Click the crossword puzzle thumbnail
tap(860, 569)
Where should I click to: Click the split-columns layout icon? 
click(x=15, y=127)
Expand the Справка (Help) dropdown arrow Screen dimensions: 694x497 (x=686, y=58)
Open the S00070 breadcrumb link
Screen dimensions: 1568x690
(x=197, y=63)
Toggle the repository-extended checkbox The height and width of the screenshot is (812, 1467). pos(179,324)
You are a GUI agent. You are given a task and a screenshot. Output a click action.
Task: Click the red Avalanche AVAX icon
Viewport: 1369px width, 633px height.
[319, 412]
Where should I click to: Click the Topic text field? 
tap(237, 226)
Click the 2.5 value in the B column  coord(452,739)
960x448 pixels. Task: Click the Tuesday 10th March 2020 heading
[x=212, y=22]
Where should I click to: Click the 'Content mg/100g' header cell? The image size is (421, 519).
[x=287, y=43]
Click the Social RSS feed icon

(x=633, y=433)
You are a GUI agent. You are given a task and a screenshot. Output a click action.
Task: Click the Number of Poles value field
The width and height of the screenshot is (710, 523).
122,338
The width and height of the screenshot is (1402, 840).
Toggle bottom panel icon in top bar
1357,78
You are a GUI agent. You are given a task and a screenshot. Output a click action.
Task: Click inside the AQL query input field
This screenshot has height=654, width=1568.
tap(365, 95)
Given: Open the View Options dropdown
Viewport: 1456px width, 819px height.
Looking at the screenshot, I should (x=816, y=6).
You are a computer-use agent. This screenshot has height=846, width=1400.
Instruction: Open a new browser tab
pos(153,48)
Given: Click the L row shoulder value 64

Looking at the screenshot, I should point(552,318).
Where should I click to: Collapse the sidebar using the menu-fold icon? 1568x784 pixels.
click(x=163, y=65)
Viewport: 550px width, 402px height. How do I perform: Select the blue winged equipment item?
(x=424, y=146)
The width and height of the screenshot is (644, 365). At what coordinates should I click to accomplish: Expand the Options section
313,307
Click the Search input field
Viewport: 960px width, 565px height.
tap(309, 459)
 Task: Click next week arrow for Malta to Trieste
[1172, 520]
::::::::
• _Aim of the exercise_
Select and copy every line of the items above that contains the word "value".

• _Result_
Click the 2.5 value in the B column  coord(452,739)
Task: Click the Number of Poles value field
Given: Click the L row shoulder value 64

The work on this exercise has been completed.